Likes to starve Africans, apparently.

The only surprise is that this hasn’t happened here

Posted on May 01 2008 | Tagged as: Uncategorized

There has been outrage in Italy after the outgoing government published every Italian’s declared earnings and tax contributions on the internet.
The tax authority’s website was inundated by people curious to know how much their neighbours, celebrities or sports stars were making.
The Italian treasury suspended the website after a formal complaint from the country’s privacy watchdog.
The information was put on the site with no warning for nearly 24 hours.
Sour grapes?
The release of the information was one of the last acts of the outgoing centre-left government and has shocked many tax-shy Italians, says the BBC’s Mark Duff in Milan.
But it was also hugely popular, and within hours the site was overwhelmed and impossible to access.
The finance ministry described the move as a bid to improve transparency.
Critics condemned it as an outrageous breach of privacy.

And those critics are right.

It’s not a strike, it’s just truancy

Posted on Apr 21 2008 | Tagged as: Uncategorized

This planned teachers’ strike on thursday.

What should happen is this: If the police see any teachers out and about that day, they should drag them back into school.

That’s what happens when the kids bunk off.

No you don’t

Posted on Apr 21 2008 | Tagged as: Uncategorized

I moved into my new flat a week ago on saturday (the 12th) and bought a telly licence on the monday, the morning after finally actually managing to get a signal (though I still can’t pick up either ITV or Channel 4).

Then, a week after moving in and five days after buying said telly licence, I get a letter from TV Licensing.

Not the relatively polite reminder letter either, but the one in which they threaten to send round enforcement officers to interview me under caution.

I’m not absolutely sure which boils my piss more, being told off for something I haven’t done, or this absurd contention:

“Officers from our enforcement division catch 60,631 people every year.”

What happens if they get to that figure in October? Do they just have the rest of the year off?

Frankly I don’t think that’s a very good use of my licence fee money.

Maybe NWA had a point

Posted on Dec 06 2007 | Tagged as: Uncategorized

Joy.
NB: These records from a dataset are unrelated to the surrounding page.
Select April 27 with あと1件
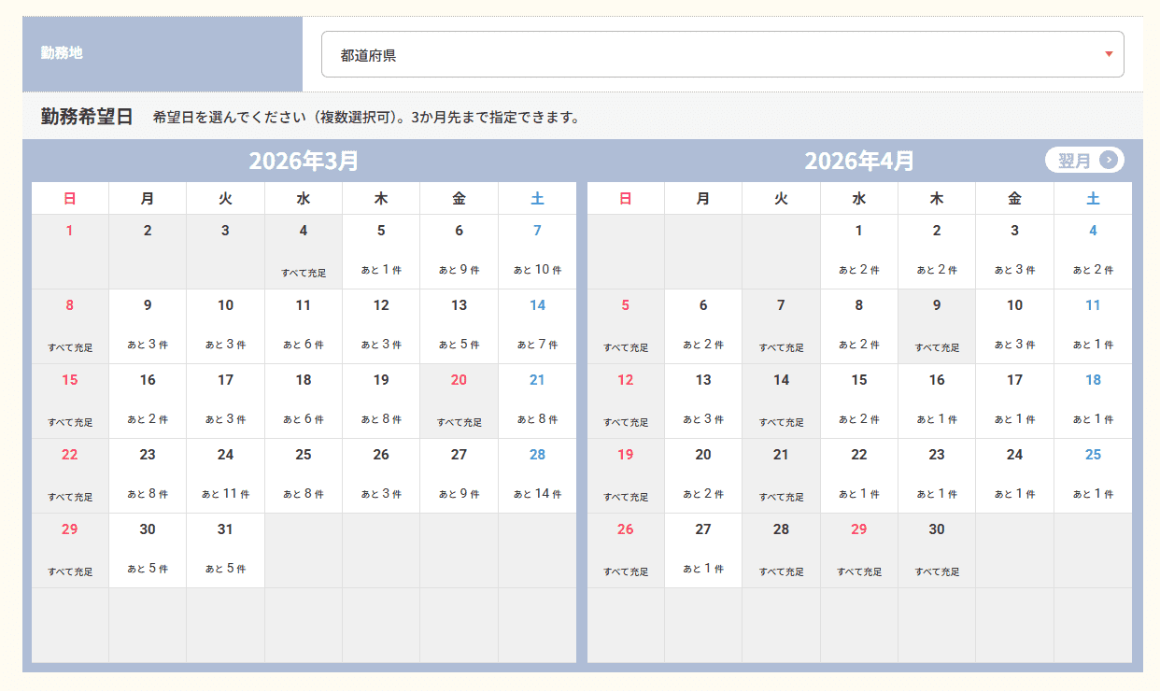The height and width of the screenshot is (691, 1160). click(703, 550)
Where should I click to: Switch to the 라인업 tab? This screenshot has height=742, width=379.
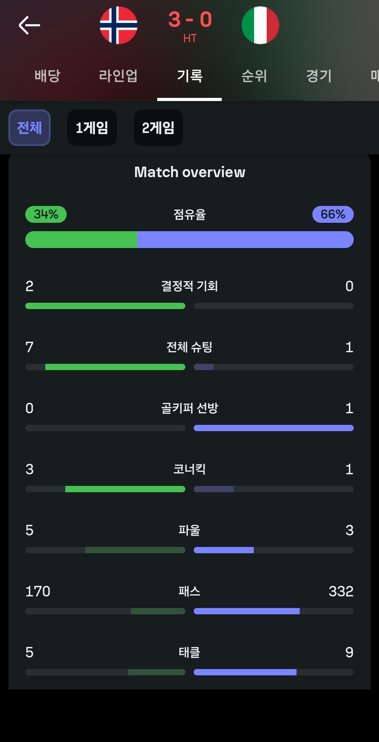tap(118, 76)
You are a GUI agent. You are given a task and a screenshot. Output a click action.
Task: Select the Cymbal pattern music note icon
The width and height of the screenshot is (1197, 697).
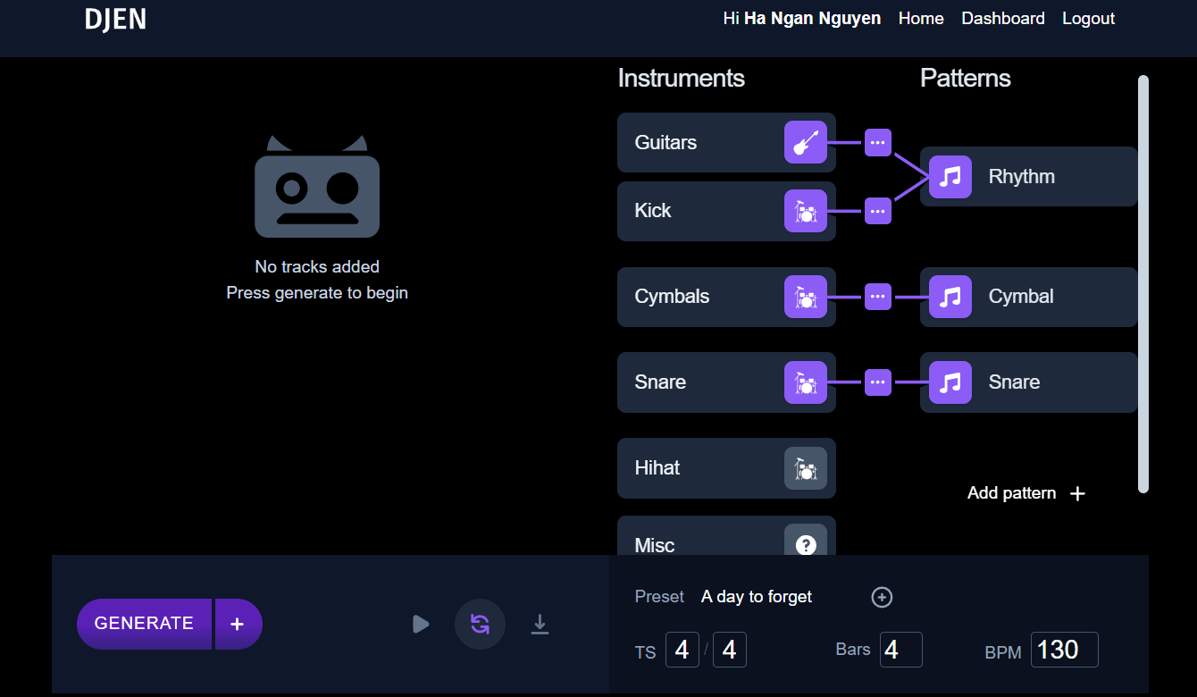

Now not only can the police arrest you for pretty much anything they like (and often call it “terrorism”), they can now beat the crap out of you while doing so:

POLICE officers who seriously injured an innocent man when they forced their way into his home to arrest him have been cleared of using excessive force.

Stephen Whenary needed 13 weeks off work to recover from the beating he received when officers from Cleveland Police used batons and CS gas on him while he was cowering in his bathroom.

Following an 18-month investigation, carried out by the same force, the Independent Police Complaints Commission (IPCC) has ruled the officers have no case to answer and will not face criminal or misconduct charges.

(My emphasis.)

Behaviour like that is only going to turn law-abiding people against the police force — as does their general contemptuous attitude to the public.

Not that long ago a copper in Cardiff stopped me from walking into the back of the students’ union. When I asked why, I got shouted at: “Because I said so.” Not really the explanation I was after. Is it really that much harder to say something along the lines of, “It’s a crime scene and we’re sealng it off”?

When my cousin visited a few weeks ago I hardly spoke to her, mostly because she’s a PCSO. And this is from someone used to tape The Bill and watch a term’s worth in two days.